A patient with significant coronary artery disease develops rapid atrial fibrillation with a ventricular rate of 140 bpm, compared to their resting rate of 70 bpm. Why is this particularly dangerous for coronary perfusion?
AHigher heart rates reduce aortic systolic pressure, decreasing the driving force for coronary flow
BTachycardia both increases myocardial oxygen demand and shortens diastole — the phase when coronary perfusion primarily occurs — simultaneously reducing supply
CRapid rates cause the coronary arteries to spasm, mechanically obstructing flow independent of the cardiac cycle
DHigher heart rates increase LVEDP, which dilates the ventricle and compresses the coronary arteries from inside
Tachycardia creates a double jeopardy for the ischemic heart. First, the increased heart rate elevates myocardial oxygen demand (demand side). Second, when heart rate doubles, the cardiac cycle halves — but systole shortens only slightly, so diastole is disproportionately compressed. Since left coronary flow primarily occurs during diastole (systolic compression restricts subendocardial vessels), less diastolic time means less perfusion time. A diseased vessel that can barely meet resting demand faces both increased need and reduced delivery time simultaneously.
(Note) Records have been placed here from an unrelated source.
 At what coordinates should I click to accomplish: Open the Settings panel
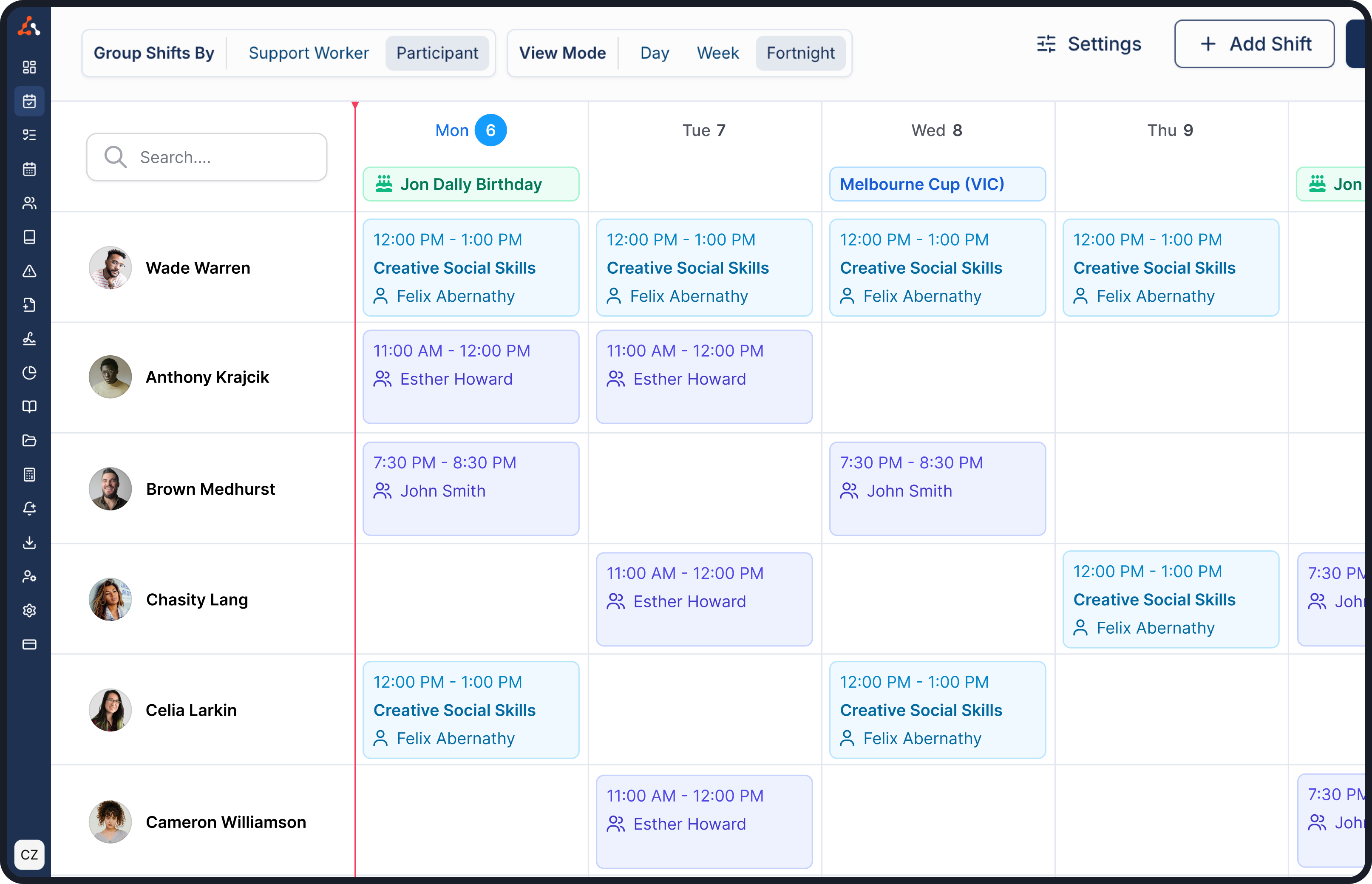[1089, 44]
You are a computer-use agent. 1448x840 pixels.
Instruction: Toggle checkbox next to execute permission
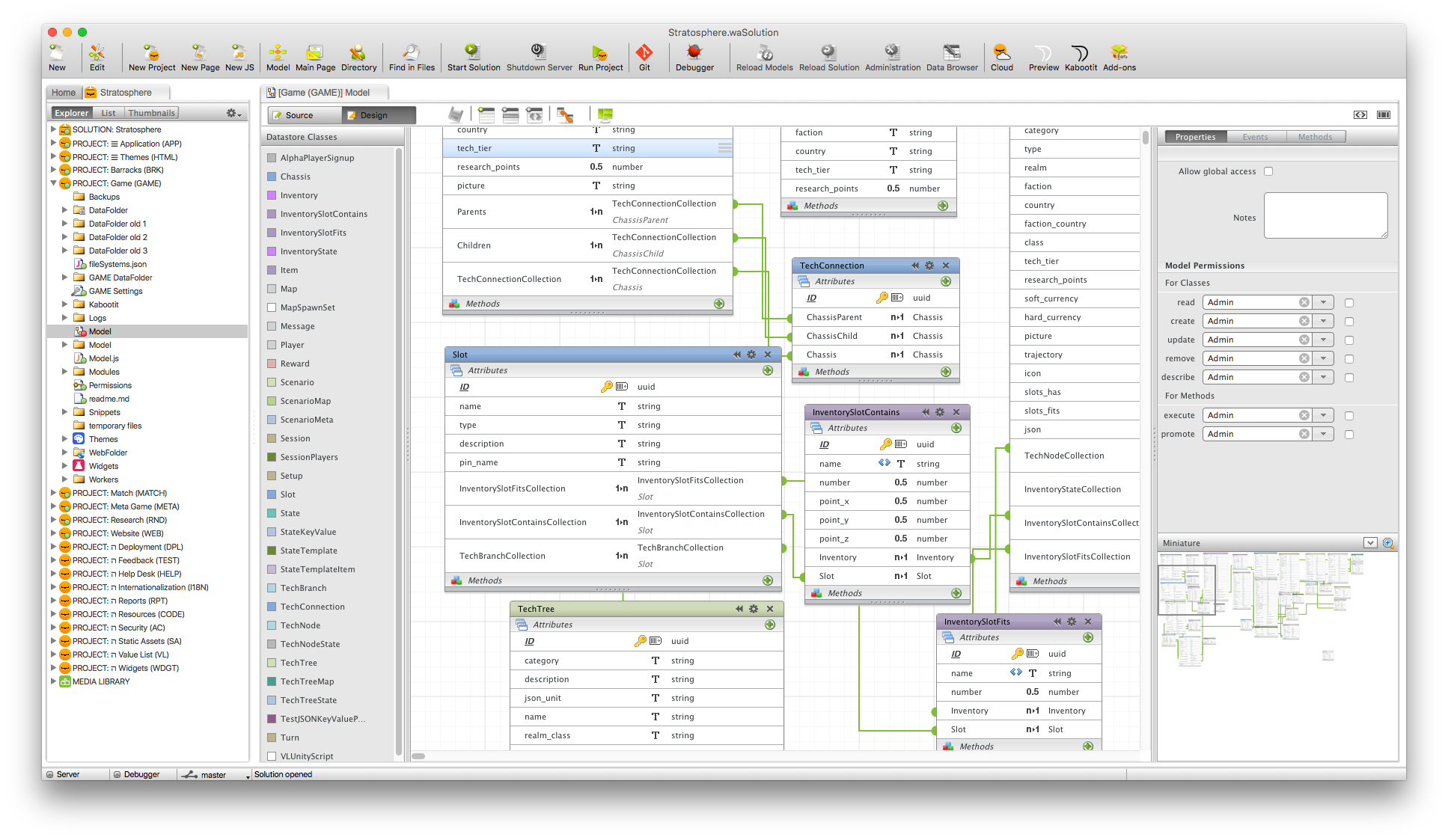click(1349, 416)
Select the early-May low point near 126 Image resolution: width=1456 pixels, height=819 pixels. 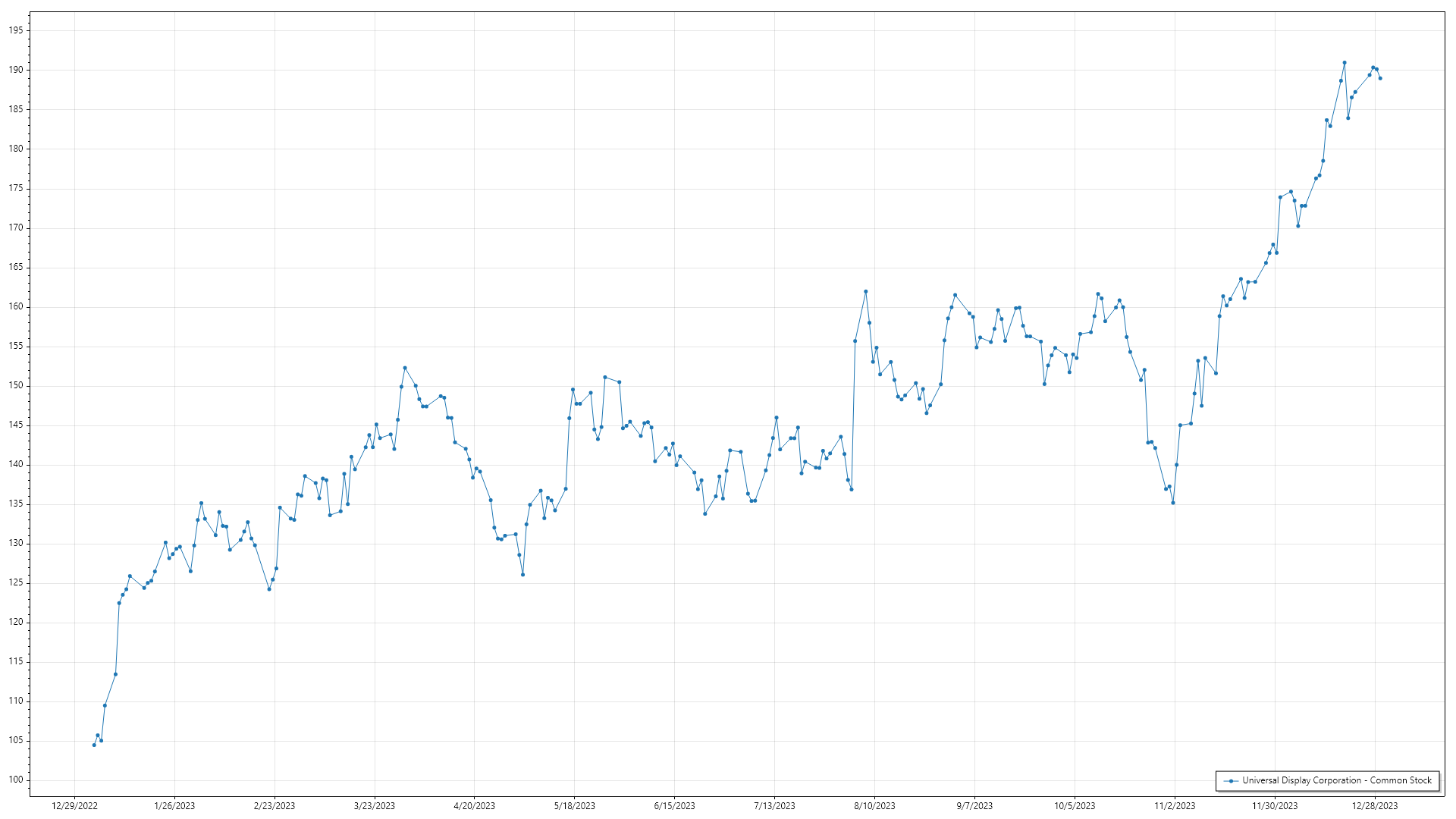tap(523, 575)
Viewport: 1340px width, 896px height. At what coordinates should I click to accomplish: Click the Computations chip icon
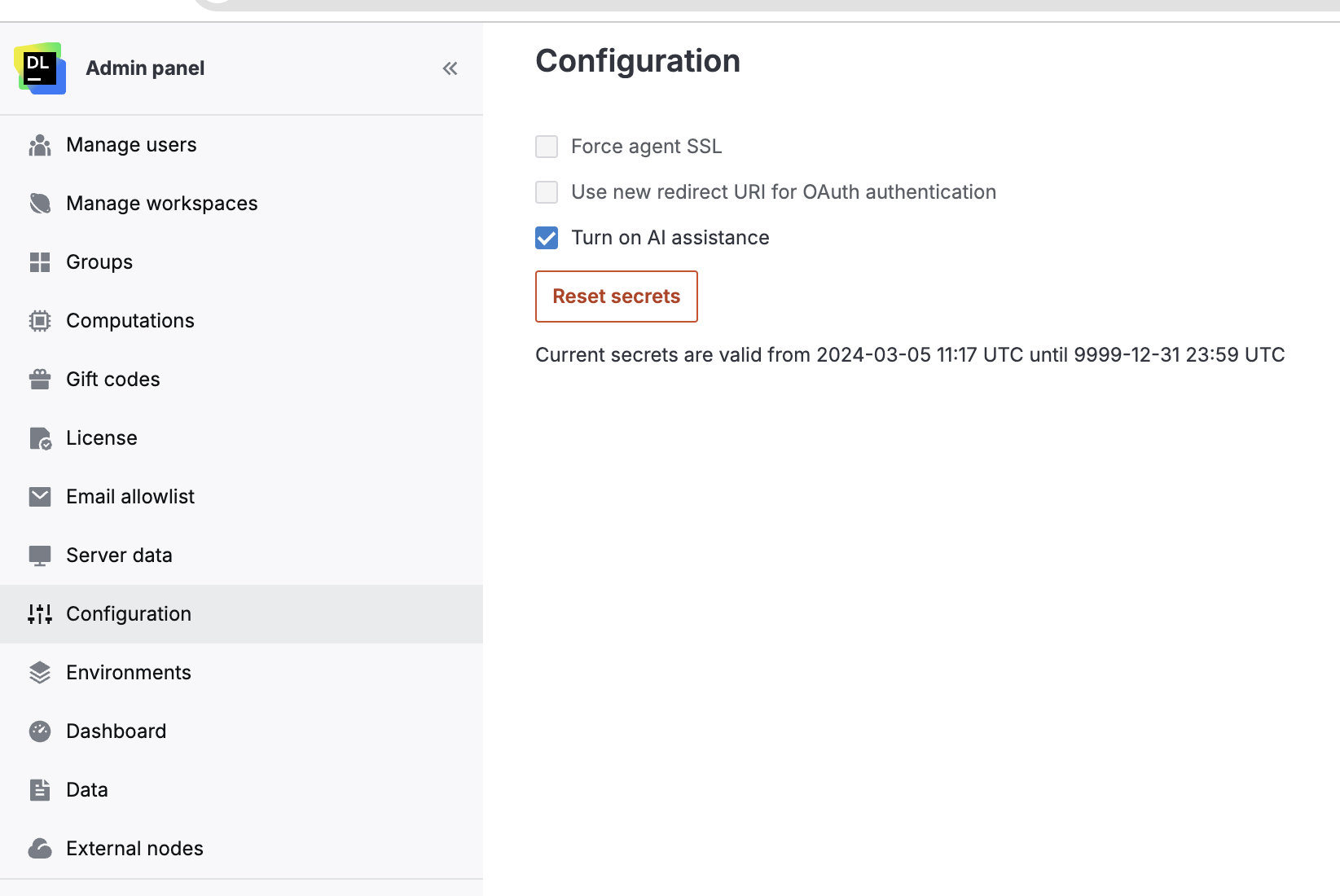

Question 2 Multiple Choice
Which of the following changes would most directly REDUCE coronary perfusion pressure?
AAn increase in heart rate from 60 to 90 bpm during mild exercise
BA rise in aortic diastolic pressure from 80 to 90 mmHg
CA fall in aortic diastolic pressure combined with a rise in left ventricular end-diastolic pressure (LVEDP)
DAn increase in coronary vasodilation driven by adenosine release
Coronary perfusion pressure ≈ aortic diastolic pressure − LVEDP. Anything that lowers aortic diastolic pressure (hypotension, aortic regurgitation) or raises LVEDP (heart failure, volume overload) narrows this gradient and reduces coronary flow. Option C describes both changes occurring simultaneously — the worst scenario, which occurs in decompensated heart failure or severe aortic regurgitation. Options A and B do not directly reduce the perfusion pressure gradient. Option D (vasodilation) increases flow by reducing resistance, not by changing pressure.
Question 3 True / False
Coronary flow reserve refers to the heart's ability to increase coronary blood flow above resting levels in response to increased metabolic demand.
TTrue
FFalse
Answer: True
Coronary flow reserve is the ratio of maximal coronary flow (during peak vasodilation, e.g., during exercise or pharmacologic stress) to resting flow — normally four to five times resting levels. It represents the vasodilatory capacity held in reserve. A significant stenosis may not reduce resting flow (because autoregulatory vasodilation compensates) but will erode coronary flow reserve, producing ischemia only under stress. This is why exercise stress testing can detect coronary disease that is invisible at rest.
Question 4 True / False
Because both ventricles contract during systole, the right and left coronary arteries are equally compressed during systole and deliver similar flow patterns throughout the cardiac cycle.
TTrue
FFalse
Answer: False
The right and left coronary arteries behave very differently. The left ventricle generates 120 mmHg or more during systole — enough to compress the subendocardial vessels nearly shut, so left coronary flow primarily occurs during diastole. The right ventricle develops much lower pressures (25–30 mmHg), so right coronary vessels are less compressed and receive flow throughout the cardiac cycle. This asymmetry explains why the left ventricular subendocardium is most vulnerable to ischemia, and why conditions that shorten diastole or reduce aortic diastolic pressure affect the left heart disproportionately.
Question 5 Short Answer
Why is the left ventricular subendocardium the region most vulnerable to ischemic injury during episodes of reduced coronary perfusion?
Think about your answer, then reveal below.
Model answer: The subendocardium (innermost layer of the left ventricular wall) is the last region to receive blood and the first to be deprived. During systole, high left ventricular pressure compresses the intramyocardial coronary vessels against the ventricular wall from inside, with the greatest compression in the subendocardium closest to the high-pressure cavity. This means subendocardial vessels are essentially occluded during systole and rely entirely on diastolic flow — a shorter window than the epicardial vessels experience. Additionally, the subendocardium has the highest metabolic demand (it works hardest, stretches most during contraction), so its oxygen extraction is already near maximum. When coronary perfusion pressure drops or diastolic time shortens, the subendocardium loses its supply first and has the least reserve.
This explains the characteristic pattern of ischemia seen on electrocardiograms (subendocardial ST depression) and why conditions like tachycardia, hypotension, and elevated LVEDP produce subendocardial ischemia before transmural infarction. It also explains why the subendocardial zone is the first region affected in demand-ischemia scenarios (e.g., hypertensive hypertrophy, aortic stenosis) — the region with the highest demand and most restricted supply is always the first to fail.